In 1965, she retired from shot put competition. The same year she became a skater. As a blocker for the New York Bombers roller derby team, she was dubbed the "Brown Bomber". In 1975, after retiring from all athletic endeavors, she returned to her practice as beautician. She died aged 47, on May 1, 1983, in Compton, California.

==Track and field career==
Brown was the first American woman to medal in the shot put, one of the only two United States women to place at Rome and the only shot-putter to compete in three consecutive Olympics. She was the only American woman to win a medal in the shot put until Michelle Carter won gold at the 2016 Summer Olympics in Rio. She has been described by Nathan Aaseng as "the most unheralded U.S. athlete of all time". Her events of choice were the shot put and discus throwing. Brown finished in the top ten in the shot put and discus in the 1956 Summer Olympics in Melbourne, Australia, setting American records in both events.
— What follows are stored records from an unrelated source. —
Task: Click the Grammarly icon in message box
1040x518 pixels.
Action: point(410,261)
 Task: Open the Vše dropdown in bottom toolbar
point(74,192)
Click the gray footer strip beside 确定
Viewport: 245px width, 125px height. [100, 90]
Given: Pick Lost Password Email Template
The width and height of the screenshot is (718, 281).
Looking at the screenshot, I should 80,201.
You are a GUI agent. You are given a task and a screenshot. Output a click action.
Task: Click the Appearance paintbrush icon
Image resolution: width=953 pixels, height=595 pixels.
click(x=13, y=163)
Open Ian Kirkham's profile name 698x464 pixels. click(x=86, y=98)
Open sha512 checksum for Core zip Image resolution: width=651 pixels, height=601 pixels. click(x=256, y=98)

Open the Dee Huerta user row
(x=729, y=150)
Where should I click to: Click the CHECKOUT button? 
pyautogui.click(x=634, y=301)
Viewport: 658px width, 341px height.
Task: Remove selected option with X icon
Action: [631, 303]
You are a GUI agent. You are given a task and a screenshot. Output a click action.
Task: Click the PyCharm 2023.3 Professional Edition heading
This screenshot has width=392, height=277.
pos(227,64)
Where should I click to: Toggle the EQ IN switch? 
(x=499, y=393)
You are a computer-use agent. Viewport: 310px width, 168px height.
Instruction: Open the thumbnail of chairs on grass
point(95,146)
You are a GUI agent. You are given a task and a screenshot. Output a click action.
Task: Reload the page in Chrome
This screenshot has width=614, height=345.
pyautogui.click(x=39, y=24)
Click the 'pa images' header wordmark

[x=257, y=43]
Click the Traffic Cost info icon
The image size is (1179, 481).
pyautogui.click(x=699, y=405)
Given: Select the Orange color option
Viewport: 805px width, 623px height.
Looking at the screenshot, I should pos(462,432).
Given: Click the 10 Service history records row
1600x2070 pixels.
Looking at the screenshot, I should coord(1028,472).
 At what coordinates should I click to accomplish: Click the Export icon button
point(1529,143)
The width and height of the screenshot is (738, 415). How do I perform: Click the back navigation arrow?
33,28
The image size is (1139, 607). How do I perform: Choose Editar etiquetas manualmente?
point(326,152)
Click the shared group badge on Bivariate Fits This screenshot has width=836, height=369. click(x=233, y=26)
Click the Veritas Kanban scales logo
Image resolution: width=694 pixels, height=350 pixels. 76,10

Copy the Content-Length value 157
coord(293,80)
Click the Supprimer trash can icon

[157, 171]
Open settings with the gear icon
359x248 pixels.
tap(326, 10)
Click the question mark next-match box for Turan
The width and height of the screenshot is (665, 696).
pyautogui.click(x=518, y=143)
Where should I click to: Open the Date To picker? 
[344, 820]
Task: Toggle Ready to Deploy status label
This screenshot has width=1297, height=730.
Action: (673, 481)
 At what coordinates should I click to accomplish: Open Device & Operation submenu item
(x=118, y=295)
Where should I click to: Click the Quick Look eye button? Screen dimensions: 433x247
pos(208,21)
Brown was an eight-time (1956–1962 and 1964) and three-time (1958, 1959 and 1961) national champion in the shot put and discus, respectively. In 1958 she received the #1 world ranking and became the first American to break the 50-foot barrier in the shot put. In 1959 she won gold medals in both the shot put and discus events at the Pan American Games. On December 1, 2005, Brown was posthumously inducted in the National Track and Field Hall of Fame by the USA Track and Field (USATF) during the Jesse Owens Awards and Hall of Fame Induction Ceremony held in Jacksonville, Florida.

==Roller games career==
After her career in the international track and field community, Brown made her debut in the banked track sport of roller games in 1965. She began her skating career with Roller Games' Texas Outlaws and New York Bombers. At almost 6 feet tall (on skates) and over 250 pounds, Brown quickly became one of the sport's most feared defensive skaters – her signature move being "the bear hug." After a brief retirement, Brown returned to roller games, skating with the World Famous, World Champion Los Angeles Thunderbirds. It was at this juncture that she became known in the sport as "747" because of her size and weight. After the 1975 season, Brown permanently retired from roller games.